OBJECTIVE. Retype the rows between the line holding "Screen dimensions: 548x384" and the line holding "click(364, 86)", inclusive, with no changes.
========================
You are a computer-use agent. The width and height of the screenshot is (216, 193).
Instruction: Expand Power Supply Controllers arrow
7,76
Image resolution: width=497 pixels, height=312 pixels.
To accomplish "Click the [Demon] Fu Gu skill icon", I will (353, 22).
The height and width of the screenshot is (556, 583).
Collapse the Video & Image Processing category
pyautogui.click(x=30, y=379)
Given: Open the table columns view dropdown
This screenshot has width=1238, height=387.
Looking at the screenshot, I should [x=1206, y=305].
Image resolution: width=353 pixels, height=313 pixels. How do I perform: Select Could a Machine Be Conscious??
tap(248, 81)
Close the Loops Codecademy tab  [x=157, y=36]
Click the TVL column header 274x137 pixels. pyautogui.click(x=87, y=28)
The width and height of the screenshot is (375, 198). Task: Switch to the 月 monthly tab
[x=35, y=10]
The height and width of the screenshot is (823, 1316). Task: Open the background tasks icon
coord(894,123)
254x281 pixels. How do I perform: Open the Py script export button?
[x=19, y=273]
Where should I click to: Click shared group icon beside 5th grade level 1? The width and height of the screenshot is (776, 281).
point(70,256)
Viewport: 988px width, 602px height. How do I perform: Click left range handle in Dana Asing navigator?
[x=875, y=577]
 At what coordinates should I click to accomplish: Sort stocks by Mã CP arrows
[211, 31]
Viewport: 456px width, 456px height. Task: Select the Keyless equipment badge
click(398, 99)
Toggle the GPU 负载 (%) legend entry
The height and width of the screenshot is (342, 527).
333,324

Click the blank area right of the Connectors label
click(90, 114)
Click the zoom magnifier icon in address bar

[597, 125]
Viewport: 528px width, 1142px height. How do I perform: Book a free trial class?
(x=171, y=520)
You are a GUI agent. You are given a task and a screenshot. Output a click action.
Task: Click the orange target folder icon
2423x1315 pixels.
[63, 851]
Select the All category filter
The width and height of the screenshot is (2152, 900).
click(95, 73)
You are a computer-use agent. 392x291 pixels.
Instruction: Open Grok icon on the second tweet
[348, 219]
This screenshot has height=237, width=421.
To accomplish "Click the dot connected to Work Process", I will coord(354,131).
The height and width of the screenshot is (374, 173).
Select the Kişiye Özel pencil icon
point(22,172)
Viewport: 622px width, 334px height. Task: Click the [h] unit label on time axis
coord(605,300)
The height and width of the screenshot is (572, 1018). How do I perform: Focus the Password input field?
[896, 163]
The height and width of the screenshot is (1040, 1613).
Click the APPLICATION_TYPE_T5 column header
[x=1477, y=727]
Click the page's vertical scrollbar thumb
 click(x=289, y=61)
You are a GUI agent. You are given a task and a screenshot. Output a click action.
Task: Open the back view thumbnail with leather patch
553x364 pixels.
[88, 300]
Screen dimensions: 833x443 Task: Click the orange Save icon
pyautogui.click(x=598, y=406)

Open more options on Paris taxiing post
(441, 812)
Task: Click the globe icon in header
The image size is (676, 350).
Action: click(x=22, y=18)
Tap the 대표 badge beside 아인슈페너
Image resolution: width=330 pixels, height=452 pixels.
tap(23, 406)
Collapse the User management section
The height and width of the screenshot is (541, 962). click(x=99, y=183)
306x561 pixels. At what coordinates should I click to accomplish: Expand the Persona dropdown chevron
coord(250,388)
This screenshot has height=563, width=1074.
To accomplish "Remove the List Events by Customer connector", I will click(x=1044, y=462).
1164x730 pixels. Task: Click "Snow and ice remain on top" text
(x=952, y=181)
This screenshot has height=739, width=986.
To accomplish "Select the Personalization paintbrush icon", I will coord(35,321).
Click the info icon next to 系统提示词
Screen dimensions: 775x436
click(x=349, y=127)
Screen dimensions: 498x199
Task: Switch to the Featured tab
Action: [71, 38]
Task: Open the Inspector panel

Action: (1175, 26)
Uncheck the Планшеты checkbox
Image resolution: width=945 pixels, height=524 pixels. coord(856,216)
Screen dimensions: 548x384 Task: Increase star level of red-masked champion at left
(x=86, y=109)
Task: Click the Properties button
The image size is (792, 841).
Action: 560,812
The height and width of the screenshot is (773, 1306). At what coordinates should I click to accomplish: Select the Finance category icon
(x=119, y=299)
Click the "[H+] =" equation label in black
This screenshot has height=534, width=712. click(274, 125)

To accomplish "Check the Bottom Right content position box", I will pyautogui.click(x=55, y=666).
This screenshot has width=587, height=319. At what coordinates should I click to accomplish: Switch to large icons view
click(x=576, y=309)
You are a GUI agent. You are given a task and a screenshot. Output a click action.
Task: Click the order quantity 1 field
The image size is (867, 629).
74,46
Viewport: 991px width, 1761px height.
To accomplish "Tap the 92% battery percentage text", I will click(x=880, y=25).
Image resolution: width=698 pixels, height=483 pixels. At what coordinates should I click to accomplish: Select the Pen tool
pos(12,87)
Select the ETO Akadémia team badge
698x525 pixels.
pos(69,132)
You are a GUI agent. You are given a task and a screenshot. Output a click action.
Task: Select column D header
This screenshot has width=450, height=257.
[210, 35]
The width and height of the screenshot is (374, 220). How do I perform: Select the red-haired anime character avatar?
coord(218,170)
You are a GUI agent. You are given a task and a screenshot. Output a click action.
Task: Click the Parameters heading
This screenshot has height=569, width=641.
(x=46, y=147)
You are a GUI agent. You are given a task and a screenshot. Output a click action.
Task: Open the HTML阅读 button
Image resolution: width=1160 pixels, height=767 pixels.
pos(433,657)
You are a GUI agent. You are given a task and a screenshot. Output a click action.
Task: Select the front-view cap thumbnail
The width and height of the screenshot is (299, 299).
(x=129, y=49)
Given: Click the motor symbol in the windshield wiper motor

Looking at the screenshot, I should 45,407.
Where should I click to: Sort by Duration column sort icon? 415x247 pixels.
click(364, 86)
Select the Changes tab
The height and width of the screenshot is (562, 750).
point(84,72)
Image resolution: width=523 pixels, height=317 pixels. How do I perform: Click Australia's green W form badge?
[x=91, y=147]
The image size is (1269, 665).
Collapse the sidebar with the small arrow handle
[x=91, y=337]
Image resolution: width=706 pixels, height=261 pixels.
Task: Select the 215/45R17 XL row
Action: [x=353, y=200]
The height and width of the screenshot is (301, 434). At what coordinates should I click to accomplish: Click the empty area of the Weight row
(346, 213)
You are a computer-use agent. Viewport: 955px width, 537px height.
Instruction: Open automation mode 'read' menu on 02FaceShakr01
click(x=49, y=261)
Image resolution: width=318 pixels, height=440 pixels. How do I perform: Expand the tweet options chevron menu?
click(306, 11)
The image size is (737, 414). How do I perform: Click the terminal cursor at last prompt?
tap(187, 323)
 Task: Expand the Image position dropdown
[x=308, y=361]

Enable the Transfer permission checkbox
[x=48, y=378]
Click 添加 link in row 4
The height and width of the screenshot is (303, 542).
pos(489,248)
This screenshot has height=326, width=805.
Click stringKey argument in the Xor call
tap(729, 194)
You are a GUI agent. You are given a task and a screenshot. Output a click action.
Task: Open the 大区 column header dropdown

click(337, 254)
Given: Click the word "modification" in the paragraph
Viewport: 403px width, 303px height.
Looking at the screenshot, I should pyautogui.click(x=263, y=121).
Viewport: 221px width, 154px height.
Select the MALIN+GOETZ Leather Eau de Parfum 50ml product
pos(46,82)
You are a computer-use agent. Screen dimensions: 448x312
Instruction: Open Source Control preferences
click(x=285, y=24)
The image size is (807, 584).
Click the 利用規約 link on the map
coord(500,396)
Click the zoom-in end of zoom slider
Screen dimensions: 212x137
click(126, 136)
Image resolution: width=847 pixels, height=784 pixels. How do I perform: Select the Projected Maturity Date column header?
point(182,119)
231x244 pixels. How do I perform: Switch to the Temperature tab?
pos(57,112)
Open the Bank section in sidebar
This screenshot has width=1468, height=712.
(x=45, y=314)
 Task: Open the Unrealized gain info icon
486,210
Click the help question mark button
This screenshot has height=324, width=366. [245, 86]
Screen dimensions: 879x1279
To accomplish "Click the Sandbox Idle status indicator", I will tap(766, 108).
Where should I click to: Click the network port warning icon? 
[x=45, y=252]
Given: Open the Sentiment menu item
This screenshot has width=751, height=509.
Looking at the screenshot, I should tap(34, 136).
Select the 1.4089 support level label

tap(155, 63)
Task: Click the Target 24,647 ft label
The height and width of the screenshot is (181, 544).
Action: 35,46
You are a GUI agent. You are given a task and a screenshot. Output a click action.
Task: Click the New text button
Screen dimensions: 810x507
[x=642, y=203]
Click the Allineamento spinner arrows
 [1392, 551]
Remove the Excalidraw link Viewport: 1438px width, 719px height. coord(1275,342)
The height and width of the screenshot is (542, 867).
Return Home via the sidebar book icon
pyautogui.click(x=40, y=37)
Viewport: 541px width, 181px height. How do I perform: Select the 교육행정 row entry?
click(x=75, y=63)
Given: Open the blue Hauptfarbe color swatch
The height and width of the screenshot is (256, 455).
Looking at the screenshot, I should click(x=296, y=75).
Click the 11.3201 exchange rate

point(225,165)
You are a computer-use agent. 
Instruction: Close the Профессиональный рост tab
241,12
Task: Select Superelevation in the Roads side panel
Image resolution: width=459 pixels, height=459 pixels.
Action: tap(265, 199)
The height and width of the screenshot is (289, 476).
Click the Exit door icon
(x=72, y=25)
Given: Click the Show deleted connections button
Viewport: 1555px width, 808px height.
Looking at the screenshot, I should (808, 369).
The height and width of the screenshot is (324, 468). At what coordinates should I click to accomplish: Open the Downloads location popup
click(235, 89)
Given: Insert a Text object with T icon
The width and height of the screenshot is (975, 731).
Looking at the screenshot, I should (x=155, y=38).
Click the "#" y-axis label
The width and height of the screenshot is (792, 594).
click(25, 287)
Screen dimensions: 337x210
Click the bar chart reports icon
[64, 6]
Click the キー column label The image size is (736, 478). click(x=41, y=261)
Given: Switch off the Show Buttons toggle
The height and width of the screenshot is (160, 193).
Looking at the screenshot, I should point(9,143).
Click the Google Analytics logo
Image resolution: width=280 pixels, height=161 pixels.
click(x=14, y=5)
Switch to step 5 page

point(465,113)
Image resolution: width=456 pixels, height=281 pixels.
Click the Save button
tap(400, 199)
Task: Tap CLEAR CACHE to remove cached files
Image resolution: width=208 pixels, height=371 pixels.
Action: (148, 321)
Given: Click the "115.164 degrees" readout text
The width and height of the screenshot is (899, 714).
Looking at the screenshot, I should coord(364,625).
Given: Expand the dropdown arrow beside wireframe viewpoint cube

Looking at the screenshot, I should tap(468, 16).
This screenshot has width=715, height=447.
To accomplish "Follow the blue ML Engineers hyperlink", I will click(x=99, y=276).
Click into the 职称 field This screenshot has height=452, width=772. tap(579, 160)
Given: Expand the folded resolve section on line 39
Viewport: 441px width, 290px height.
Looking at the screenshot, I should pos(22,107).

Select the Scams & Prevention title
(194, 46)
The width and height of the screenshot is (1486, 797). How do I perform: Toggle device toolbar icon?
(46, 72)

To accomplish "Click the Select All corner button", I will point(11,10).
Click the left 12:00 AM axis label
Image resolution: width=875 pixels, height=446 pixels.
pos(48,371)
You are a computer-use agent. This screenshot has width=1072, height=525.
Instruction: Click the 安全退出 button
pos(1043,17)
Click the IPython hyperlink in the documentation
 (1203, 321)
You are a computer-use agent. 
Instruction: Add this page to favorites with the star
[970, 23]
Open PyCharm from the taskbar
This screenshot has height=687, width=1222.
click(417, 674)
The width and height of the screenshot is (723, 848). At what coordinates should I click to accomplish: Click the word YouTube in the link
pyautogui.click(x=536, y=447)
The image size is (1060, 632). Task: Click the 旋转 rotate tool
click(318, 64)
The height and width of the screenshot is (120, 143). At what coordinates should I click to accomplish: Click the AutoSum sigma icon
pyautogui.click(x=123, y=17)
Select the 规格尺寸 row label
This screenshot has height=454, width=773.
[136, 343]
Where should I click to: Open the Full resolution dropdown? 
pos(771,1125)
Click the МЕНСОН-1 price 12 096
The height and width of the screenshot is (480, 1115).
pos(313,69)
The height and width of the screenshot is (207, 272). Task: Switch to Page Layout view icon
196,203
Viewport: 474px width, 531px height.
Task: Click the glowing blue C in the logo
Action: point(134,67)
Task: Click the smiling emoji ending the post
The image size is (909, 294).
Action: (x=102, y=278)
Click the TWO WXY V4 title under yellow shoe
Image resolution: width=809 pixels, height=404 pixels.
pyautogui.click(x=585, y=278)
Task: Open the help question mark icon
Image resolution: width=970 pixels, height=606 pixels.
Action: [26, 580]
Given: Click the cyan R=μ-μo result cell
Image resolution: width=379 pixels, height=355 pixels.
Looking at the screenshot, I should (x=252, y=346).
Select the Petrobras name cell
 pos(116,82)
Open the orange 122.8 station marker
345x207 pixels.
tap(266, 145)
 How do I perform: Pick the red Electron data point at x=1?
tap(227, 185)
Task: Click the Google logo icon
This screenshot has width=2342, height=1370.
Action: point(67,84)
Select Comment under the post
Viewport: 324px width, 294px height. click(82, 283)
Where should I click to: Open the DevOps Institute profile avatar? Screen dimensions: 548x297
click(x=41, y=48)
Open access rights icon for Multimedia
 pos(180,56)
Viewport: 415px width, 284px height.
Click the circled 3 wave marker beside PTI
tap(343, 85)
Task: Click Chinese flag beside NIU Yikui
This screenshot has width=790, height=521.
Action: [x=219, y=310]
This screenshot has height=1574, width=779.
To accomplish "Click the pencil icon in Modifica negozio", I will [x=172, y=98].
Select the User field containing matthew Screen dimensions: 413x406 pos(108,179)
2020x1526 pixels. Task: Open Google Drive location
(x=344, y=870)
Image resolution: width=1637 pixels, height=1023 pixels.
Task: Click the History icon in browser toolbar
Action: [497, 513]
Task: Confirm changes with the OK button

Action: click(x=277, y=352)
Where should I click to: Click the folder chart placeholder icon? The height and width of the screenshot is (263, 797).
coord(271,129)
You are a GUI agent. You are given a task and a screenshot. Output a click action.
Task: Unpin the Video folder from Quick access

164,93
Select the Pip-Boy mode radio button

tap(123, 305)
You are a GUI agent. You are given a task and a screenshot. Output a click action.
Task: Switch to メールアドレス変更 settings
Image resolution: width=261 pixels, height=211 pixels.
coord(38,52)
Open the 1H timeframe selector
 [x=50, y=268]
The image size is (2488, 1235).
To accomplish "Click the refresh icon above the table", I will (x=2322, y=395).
========================
SOLUTION FOR THIS EXERCISE.
Screen dimensions: 548x384 Task: Increase star level of red-masked champion at left
(x=86, y=109)
Task: Click the Properties button
The image size is (792, 841).
Action: 560,812
The height and width of the screenshot is (773, 1306). At what coordinates should I click to accomplish: Select the Finance category icon
(x=119, y=299)
Click the "[H+] =" equation label in black
This screenshot has height=534, width=712. click(274, 125)

To accomplish "Check the Bottom Right content position box", I will pyautogui.click(x=55, y=666).
This screenshot has width=587, height=319. At what coordinates should I click to accomplish: Switch to large icons view
click(x=576, y=309)
You are a GUI agent. You are given a task and a screenshot. Output a click action.
Task: Click the order quantity 1 field
The image size is (867, 629).
74,46
Viewport: 991px width, 1761px height.
To accomplish "Tap the 92% battery percentage text", I will click(x=880, y=25).
Image resolution: width=698 pixels, height=483 pixels. At what coordinates should I click to accomplish: Select the Pen tool
pos(12,87)
Select the ETO Akadémia team badge
698x525 pixels.
pos(69,132)
You are a GUI agent. You are given a task and a screenshot. Output a click action.
Task: Select column D header
This screenshot has width=450, height=257.
[210, 35]
The width and height of the screenshot is (374, 220). How do I perform: Select the red-haired anime character avatar?
coord(218,170)
You are a GUI agent. You are given a task and a screenshot. Output a click action.
Task: Click the Parameters heading
This screenshot has height=569, width=641.
(x=46, y=147)
You are a GUI agent. You are given a task and a screenshot. Output a click action.
Task: Open the HTML阅读 button
Image resolution: width=1160 pixels, height=767 pixels.
pos(433,657)
You are a GUI agent. You are given a task and a screenshot. Output a click action.
Task: Select the front-view cap thumbnail
The width and height of the screenshot is (299, 299).
(x=129, y=49)
Given: Click the motor symbol in the windshield wiper motor

Looking at the screenshot, I should 45,407.
Where should I click to: Sort by Duration column sort icon? 415x247 pixels.
click(364, 86)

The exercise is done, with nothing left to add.